◆ Text section ◆
Jesse Darling, Epistemologies, 2022, Exhibition view: Turner Prize 2023, Towner Eastbourne, UK. Courtesy of the artist and Galerie Sultana © Tom Carter
The research project is inspired by art’s ability to develop new ways to express the experiences of vulnerability, isolation, and marginalization in relation to a given norm. It revolves around central questions including: What alternative identities and communities arise through variations from the normative body and mind? How can one bend one’s body to meet expectations and demands or, conversely, bend time and the surrounding world to meet a body with varying functions? What potentials and possible protests lie in withdrawal? Where is the transition between a treatment-ready patient and the impatient subject who rebels against diagnostic procedures and the objectification in medical language?
Foundational to the project is a conviction that artworks engaging with these questions provide an opportunity to understand vulnerability and dependency in other ways than the negative—beyond association with lack, loss, impairment, inhibition, or weakening. This approach is inspired by, among others, media historian and theorist Jonathan Sterne’s definition of “impairment” (see Diminished Faculties: A Political Phenomenology of Impairment, 2021) and feminist disability theorist Alison Kafer’s appeal to formulate alternative futures as a goal for a crip temporality (see Feminist, Queer, Crip, 2013).
At the same time, the project examines how art institutions like O—Overgaden can include care and accessibility in their practices—both in the production and dissemination of artworks and exhibitions.
The aim of the project is thus twofold: to understand, imagine, and value non-functional normative bodies, and life courses through an investigation of artistic expressions, in continuation of Kafer’s call for alternative futures, and to formulate proposals for how art institutions may facilitate less ableist ways of producing and presenting art. The temporal aspect and the so-called “crip time” are central prisms for inquiring into both the materiality of the works, and how institutions can implement increased flexibility and space for unpredictability in curatorial and organizational work. This duality is based on the premise that aesthetic negotiations of illness and disability, as well as their proposals for alternative futures, must be seen in relation to the organizational and institutional structures in which they are produced and presented.
The research project culminates in a group exhibition entitled IN PROTEST AND IN CARE curated by Anne Kølbæk Iversen. The exhibition will be presented both at O—Overgaden and in the Arne Jacobsen-designed pavilions in Enghave Parken from 28 August to 26 October 2026. Alongside the exhibition, workshops and seminars will be held in collaboration with external actors, which will shed light on issues of care, accessibility, and working conditions within the field of art and academia.
On 2 October 2026, a symposium will bring together presentations and talks by, among others, disability researcher Margaret Price alongside Danish-Swedish activist and author Emma Holten.

◆ What the exercise asks ◆
Using the project description, explain in one to three sentences why the project pairs its study of artworks about illness and disability with an examination of art institutions. The rows come from a different source.

◆ Recorded information ◆
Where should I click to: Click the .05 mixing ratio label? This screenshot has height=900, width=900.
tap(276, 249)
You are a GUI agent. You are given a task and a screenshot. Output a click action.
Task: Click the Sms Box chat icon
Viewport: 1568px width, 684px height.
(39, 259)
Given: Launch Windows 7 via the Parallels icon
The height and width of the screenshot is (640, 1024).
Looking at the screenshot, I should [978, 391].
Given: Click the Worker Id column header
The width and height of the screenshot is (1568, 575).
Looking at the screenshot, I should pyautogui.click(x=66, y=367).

...

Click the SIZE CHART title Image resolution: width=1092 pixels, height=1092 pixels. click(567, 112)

◆ Response below ◆
The project rests on the premise that aesthetic negotiations of illness and disability, along with their proposals for alternative futures, must be seen in relation to the organizational and institutional structures in which they are produced and presented.